In the interim though, another black man, George Floyd, was callously killed by police, bringing the issue of racism in this country to the forefront again. Environmental protection and activism are not immune to racism.
There is a history of environmental racism in this country and around the world that needs to be confronted and addressed.
Environmental racism is the reality that communities of color disproportionately shoulder environmental harm. It is not simply that poorer communities which often are also communities of color have more solid waste facilities, experience more air pollution and are home to more Superfund sites, though that is true.
It is also true that environmentally harmful industries and consequences are intentionally imposed on communities of color regardless of income level.

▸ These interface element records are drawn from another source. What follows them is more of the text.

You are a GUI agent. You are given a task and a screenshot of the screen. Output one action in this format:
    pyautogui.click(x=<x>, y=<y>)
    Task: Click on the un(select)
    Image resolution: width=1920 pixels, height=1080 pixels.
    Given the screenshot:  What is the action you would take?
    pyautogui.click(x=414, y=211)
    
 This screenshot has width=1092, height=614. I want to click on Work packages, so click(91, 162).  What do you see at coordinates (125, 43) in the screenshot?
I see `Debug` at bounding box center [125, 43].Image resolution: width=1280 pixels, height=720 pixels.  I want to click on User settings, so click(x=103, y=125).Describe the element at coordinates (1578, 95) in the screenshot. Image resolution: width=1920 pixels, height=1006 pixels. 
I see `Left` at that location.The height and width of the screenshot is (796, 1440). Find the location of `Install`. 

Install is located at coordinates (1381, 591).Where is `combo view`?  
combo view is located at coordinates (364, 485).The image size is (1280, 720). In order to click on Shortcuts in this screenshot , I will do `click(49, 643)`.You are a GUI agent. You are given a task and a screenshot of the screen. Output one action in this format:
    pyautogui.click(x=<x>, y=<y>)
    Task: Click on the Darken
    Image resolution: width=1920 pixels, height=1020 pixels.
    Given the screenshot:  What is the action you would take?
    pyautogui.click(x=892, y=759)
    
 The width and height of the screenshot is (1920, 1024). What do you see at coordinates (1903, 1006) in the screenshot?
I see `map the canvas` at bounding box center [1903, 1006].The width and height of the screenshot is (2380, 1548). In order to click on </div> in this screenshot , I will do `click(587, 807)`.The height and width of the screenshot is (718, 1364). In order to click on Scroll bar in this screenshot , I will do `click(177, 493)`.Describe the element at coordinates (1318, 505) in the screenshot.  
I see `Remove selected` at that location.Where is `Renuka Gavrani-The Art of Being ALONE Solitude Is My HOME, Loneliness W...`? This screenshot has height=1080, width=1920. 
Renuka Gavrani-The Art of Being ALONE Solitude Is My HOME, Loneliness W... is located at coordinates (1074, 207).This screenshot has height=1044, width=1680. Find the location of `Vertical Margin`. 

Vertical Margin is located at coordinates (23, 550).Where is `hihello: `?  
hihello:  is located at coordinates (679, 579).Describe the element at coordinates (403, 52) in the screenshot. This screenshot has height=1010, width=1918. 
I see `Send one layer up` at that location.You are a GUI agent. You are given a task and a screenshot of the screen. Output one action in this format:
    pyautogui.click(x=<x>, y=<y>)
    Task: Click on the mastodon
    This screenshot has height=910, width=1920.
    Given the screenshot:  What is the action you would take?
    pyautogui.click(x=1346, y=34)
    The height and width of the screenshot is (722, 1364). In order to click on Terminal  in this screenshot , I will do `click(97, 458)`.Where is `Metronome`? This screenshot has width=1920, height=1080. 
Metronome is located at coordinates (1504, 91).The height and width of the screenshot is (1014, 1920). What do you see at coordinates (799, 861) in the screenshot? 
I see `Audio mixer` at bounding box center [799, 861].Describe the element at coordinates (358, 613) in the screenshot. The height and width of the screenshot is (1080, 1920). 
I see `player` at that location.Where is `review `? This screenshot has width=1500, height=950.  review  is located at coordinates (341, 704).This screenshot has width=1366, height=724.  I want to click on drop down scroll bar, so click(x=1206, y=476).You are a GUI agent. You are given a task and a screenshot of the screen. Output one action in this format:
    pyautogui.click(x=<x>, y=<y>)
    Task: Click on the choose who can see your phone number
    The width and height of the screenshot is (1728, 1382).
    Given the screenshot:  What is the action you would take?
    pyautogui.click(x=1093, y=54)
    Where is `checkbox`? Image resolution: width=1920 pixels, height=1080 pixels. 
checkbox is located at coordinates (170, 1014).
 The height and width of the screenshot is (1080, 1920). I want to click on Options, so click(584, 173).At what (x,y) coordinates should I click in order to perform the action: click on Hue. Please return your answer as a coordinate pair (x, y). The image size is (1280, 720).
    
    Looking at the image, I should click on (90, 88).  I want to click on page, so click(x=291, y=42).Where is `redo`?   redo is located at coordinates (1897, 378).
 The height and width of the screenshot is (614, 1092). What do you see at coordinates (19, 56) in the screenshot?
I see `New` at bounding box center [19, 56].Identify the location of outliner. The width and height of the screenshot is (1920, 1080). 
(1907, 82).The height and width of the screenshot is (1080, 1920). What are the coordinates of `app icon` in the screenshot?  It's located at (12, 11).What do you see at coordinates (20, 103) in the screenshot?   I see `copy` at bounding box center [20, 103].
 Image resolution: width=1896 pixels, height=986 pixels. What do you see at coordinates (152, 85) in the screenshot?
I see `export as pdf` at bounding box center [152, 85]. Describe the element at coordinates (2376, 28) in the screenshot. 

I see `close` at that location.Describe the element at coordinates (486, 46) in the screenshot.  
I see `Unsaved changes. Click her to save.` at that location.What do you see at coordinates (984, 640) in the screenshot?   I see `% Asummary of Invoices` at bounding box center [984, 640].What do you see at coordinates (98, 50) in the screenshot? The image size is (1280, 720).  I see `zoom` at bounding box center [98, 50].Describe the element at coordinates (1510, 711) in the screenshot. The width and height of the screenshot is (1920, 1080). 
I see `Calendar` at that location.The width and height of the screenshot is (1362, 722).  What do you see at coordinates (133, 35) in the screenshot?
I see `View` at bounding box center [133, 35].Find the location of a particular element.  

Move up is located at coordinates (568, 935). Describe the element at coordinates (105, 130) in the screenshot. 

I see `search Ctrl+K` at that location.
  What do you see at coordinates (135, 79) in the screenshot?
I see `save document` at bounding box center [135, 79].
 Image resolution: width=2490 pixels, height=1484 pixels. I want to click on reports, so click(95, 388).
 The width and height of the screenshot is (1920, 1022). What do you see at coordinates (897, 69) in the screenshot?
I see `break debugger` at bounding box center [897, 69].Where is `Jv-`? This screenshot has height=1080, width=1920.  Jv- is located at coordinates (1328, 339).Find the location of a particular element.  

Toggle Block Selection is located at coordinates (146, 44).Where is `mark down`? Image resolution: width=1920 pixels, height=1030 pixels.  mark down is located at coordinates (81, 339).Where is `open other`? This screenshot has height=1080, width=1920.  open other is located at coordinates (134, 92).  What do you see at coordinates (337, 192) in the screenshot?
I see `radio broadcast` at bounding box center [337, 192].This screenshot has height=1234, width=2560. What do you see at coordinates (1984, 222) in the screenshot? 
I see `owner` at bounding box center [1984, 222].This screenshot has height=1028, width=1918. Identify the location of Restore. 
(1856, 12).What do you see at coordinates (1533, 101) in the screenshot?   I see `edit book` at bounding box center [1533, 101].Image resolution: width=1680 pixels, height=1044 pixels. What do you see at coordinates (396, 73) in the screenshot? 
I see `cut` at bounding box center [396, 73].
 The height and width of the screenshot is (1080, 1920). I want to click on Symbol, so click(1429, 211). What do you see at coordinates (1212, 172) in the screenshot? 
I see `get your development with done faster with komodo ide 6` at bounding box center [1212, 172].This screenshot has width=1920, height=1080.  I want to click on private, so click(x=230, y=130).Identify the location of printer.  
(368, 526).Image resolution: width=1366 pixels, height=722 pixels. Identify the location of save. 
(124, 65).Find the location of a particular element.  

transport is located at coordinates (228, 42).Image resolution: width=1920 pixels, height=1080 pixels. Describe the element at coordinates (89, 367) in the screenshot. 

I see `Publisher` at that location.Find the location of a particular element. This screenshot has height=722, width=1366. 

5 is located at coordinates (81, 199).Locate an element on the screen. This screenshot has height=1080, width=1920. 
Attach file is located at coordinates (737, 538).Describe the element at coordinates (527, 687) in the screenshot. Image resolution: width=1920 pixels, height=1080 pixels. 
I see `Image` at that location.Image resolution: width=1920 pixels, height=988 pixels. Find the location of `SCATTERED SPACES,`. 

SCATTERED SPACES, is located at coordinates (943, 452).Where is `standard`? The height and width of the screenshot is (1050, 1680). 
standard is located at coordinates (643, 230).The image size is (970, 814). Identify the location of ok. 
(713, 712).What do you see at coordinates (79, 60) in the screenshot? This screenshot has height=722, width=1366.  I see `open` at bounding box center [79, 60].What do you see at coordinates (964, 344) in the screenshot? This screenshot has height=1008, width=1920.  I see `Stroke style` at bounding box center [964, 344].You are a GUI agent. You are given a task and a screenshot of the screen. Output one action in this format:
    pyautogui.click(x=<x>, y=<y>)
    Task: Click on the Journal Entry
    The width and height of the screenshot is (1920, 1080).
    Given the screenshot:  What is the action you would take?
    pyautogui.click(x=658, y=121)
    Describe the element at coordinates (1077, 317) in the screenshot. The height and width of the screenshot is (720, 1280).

According to an Associated Press analysis, of the 2 million people living within a mile of one of the 327 Superfund sites vulnerable to climate change-related flooding, most of them are in low-income communities and communities of color.
Study after study have established that minority communities are disproportionately impacted by pollution and disproportionately live in communities where polluting entities are located.
A 2012 article in Environmental Health Perspectives analyzed exposure rates of fine particulate matter which is linked to cancer, lung conditions, heart attacks, asthma, low birth weights and high blood pressure.
Overall, according to the article, particulate matter exposure was higher for people of color than for white people. But it was worse than that. Hispanics had twice the exposure to chlorine particulate than whites.
Ongoing chlorine inhalation is linked to degrading cardiac function. Scientists concluded that black people are exposed to 1.5 times the amount of particulate matter than white people.
The study also determined that it is not only the geographic concentration of polluting facilities contributing to this disparity; it is also that emissions in minority neighborhoods are higher.
The consequence of this history is that communities of color endure the injuries of air and water pollution and other environmental hazards at much higher rates than white communities do.
Whether it is higher asthma rates, higher cancer rates, higher rates of cardiovascular illnesses or any other environmental health issue, people of color of all ages consistently experience these issues at notably higher rates than white people do.
This is the result of intentional decision making expressed in racist public policies such as urban renewal, redlining, and inner-city highway construction among other siting and zoning policies and decisions.
It is no surprise then that a critical response is to vote for those candidates who understand the urgent need to respond to current environmental threats and to the disparate share of those threats borne by communities of color.
Candidates and those continuing in office need to work toward 100 percent clean, renewable energy to improve the air quality in minority communities.
They need to support the expansion of the green economy to provide quality jobs. They need to back stronger emissions standards for vehicles and fund public transportation. They need to expand recycling and composting programs and reinstate and expand bans on plastic beyond the short-lived ban on single-use plastic bags (lifted because of COVID-19).
They need to enforce industry rules to prevent pollution in minority communities and hold polluters accountable for the damage they have done. They need to invest in health care and address systemic racism in our health care systems. They need to stop approving the siting of environmentally hazardous businesses in minority communities and start requiring white communities to figure out where to put their trash.
They need to do these things because these are the things we, their constituents, should demand of them. Let your legislators, elected officials, policymakers and representatives know that you expect them to address environmental racism. To identify your state senator and assembly member go to: https://www.nysenate.gov/find-my-senator and https://www.nyassembly.gov/mem/search/. Federal representatives can be identified at house.gov/representatives/find-your-representative and senators at senate.gov/index.htm.
Consider the candidates’ positions through a racial equity lens. Read about the issues and learn what minority activists are advocating for. Any response should consider and include minority opinions and suggestions. Talk about these issues with others. Environmental racism is real though not widely understood. It is past time that people know about this issue as a part of the environmental protection movement and climate change response.